[Saved entries]
BEGIN

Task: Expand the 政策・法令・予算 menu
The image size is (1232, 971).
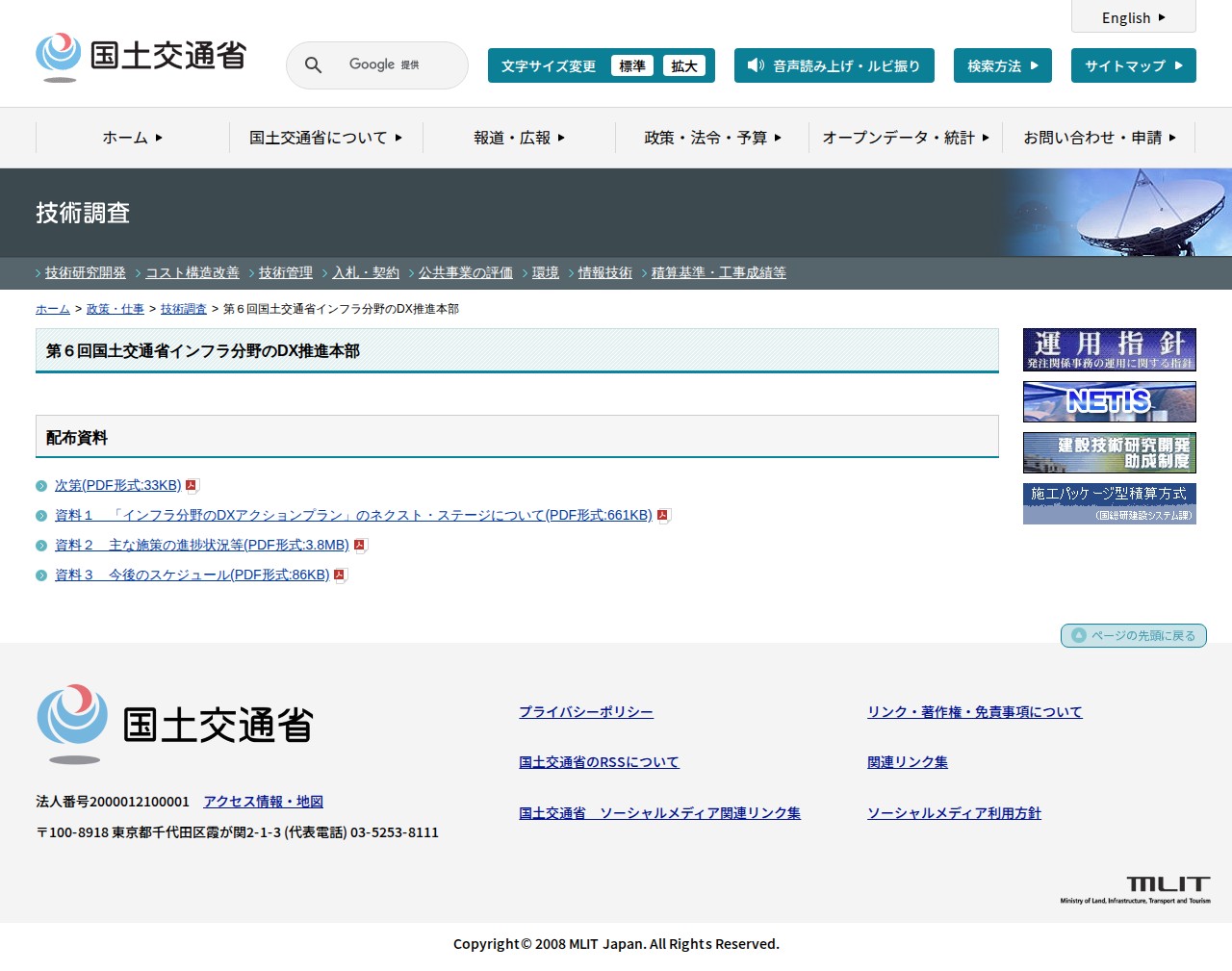Action: 712,138
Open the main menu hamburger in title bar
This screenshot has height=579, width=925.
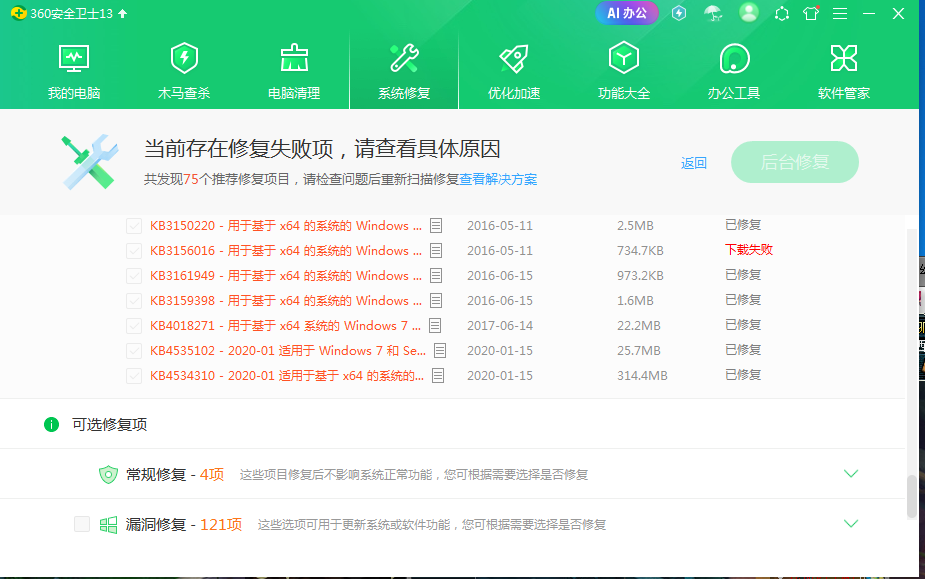pos(840,13)
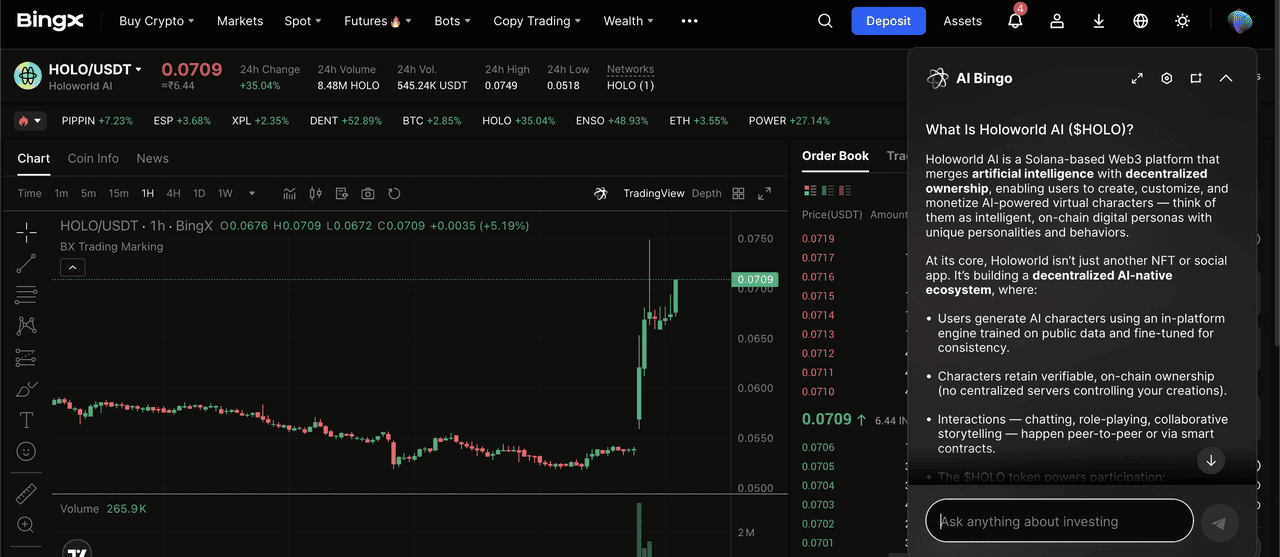
Task: Select the 4H timeframe
Action: (x=173, y=194)

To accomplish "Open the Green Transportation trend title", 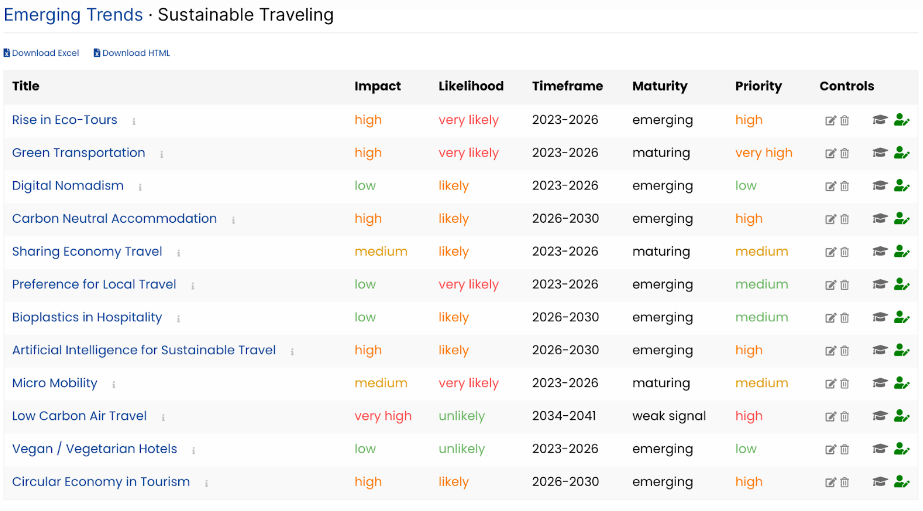I will click(x=78, y=153).
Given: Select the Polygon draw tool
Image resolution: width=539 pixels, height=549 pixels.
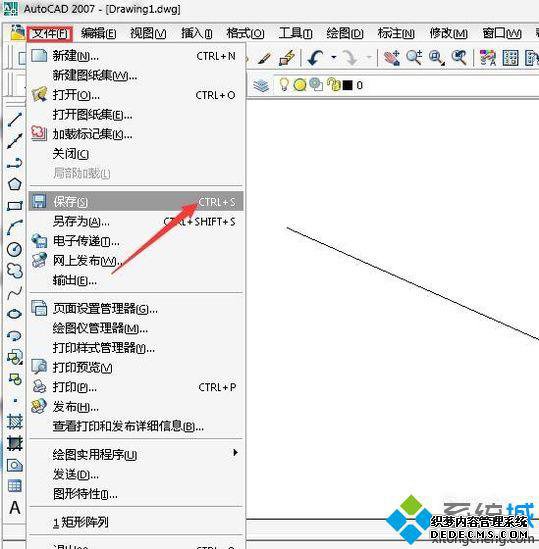Looking at the screenshot, I should [x=15, y=184].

END

From the entries above, copy every line that holds the word "menu".

## Answer section
Task: Expand the 政策・法令・予算 menu
Open the main menu hamburger in title bar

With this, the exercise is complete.